Przewodniczący Rady Europejskiej Charles Michel wezwał przywódców krajów UE do przyjęcia zobowiązania o zerowym bilansie emisji gazów cieplarnianych jako celu na roku 2050. Polityk chce, aby państwa członkowskie solidarnie zobowiązały się do tego na rozpoczynającym się dziś szczycie wspólnoty.
Najważniejszym tematem szczytu są sprawy klimatyczne. Nowy przewodniczący Rady Europejskiej chce aby za jego kadencji państwa UE przyspieszyły działania na rzecz osiągnięcia celu, który musi zostać zrealizowany, jeśli chcemy uratować ludzkość przed apokalipsą.
„Chcę, abyśmy zgodzili się na zobowiązanie co do tego, aby Unia Europejska stała się neutralna klimatycznie do 2050 r. Byłby to ważny sygnał ze strony Rady Europejskiej, że UE przyjmie globalną rolę lidera w tej kluczowej kwestii. Jestem przekonany, że przejście do neutralności klimatycznej stworzy nowe możliwości wzrostu gospodarczego i rozwoju” – napisał Michel w liście do przywódców.
Polityk nie pozostawił wątpliwości – ciężar reform muszą wziąć na siebie wszystkie kraje wspólnoty. Wspomniał jednak, że potrzebne są odpowiednie ramy i zasoby, aby wytyczyć „uczciwą i zrównoważoną ścieżkę do naszego celu”. Oznacza to – podkreślił – uwzględnienie różnych realiów poszczególnych krajów członkowskich.
Na czym polega neutralność klimatyczna? Chodzi o zredukowanie emisji gazów cieplarnianych do poziomu zera netto, czyli takiej ilości dostarczanej do atmosfery, która równa się ilości pochłanianej (np. poprzez lasy).
Co to oznacza dla Polski? Konieczność odejścia od paliw kopalnych w systemie energetycznym. A więc wyłączenia z użytku elektrowni gazowych i węglowych. Tymczasem obecnie przy wykorzystaniu czarnego kruszcu produkuje się w Polsce 77 proc. energii. Elektrownie gazowe dostarczają natomiast 7 proc. Łącznie 84 proc energii produkowanej w Polsce pochodzi z wysokoemisyjnych źródeł. Polski rząd nie przejmuje się tym szczególnie. W czerwcu tego roku na szczycie unijnym z inicjatywy Polski doszło do zablokowania zapisów końcowych spotkania, które miały obligować kraje członkowskie do działań mających na celu uzyskanie neutralności klimatycznej. Polska delegacja nakłoniła do wyrażenia sprzeciwu również premierów Estonii, Czech i Węgier.

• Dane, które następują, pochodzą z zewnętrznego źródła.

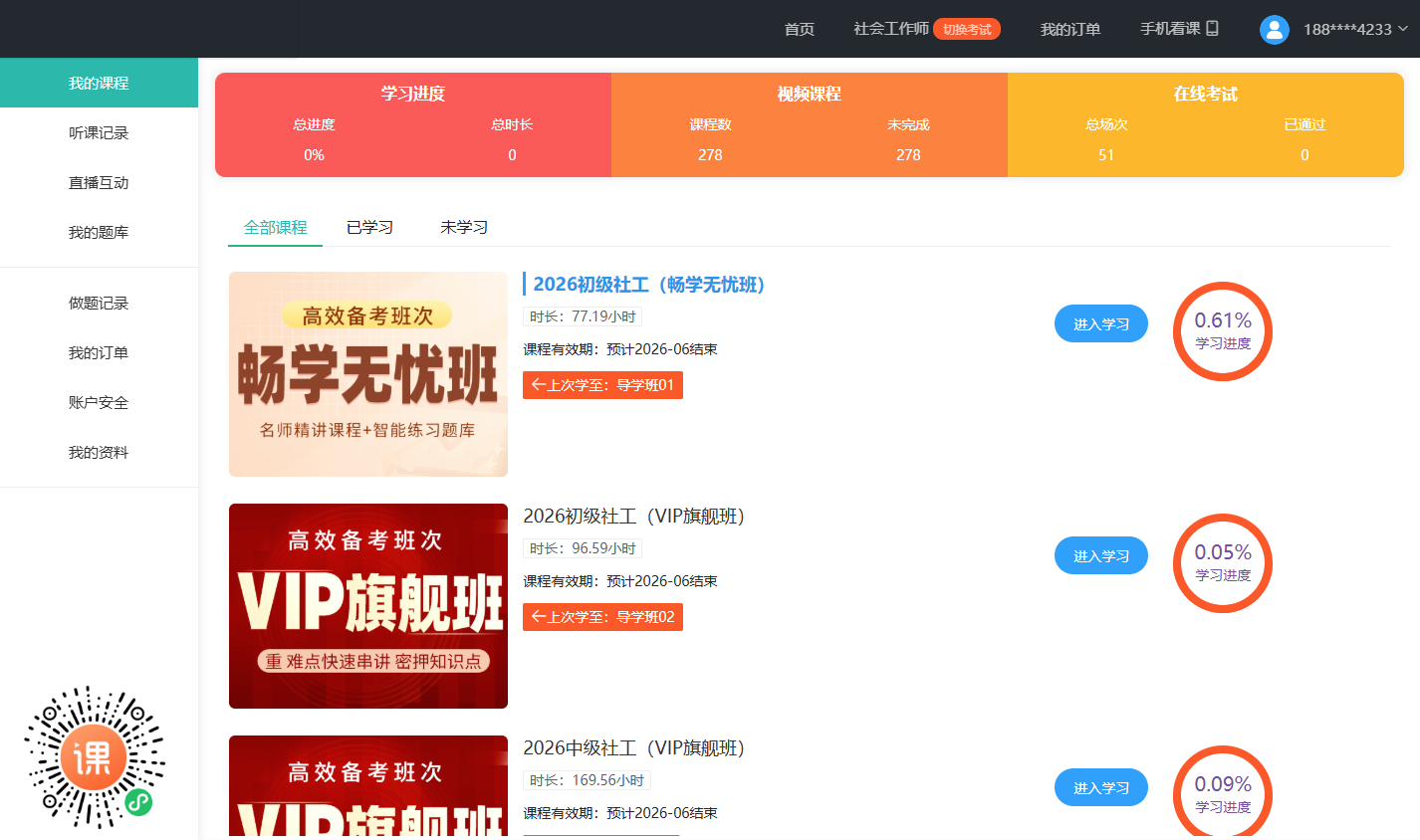Viewport: 1420px width, 840px height.
Task: Click 进入学习 for 畅学无忧班 course
Action: 1100,324
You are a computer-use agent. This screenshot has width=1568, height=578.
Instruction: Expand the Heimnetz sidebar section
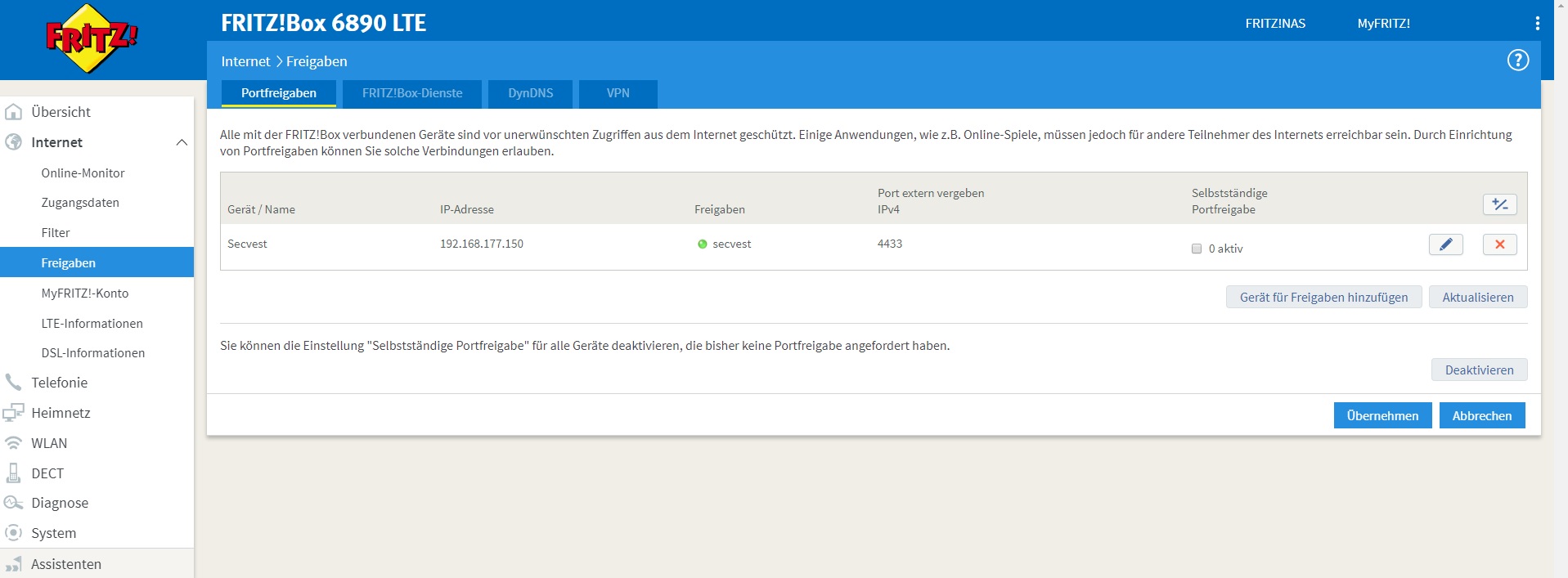click(x=61, y=413)
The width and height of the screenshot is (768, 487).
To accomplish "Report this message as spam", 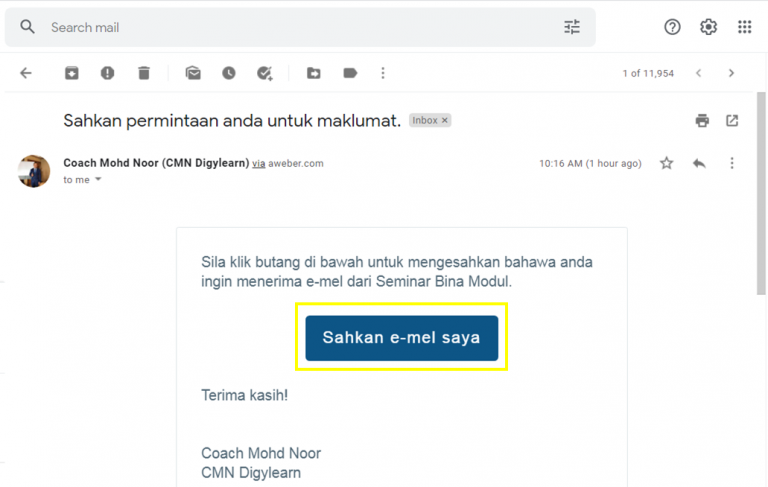I will [x=107, y=73].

Co można zrobić aby zredukować poziom emisji w naszym kraju? Wyjścia są trzy, z czego jedno oznaczać będzie, że Polska zostanie w gronie trucicieli planety. Scenariusz w którym utrzymany węgiel w miksie zapewnia 7 proc. redukcji, scenariusze zdywersyfikowane od 65 proc. do 68% proc. (z atomem), a postawienie na OZE – 84 proc. redukcji.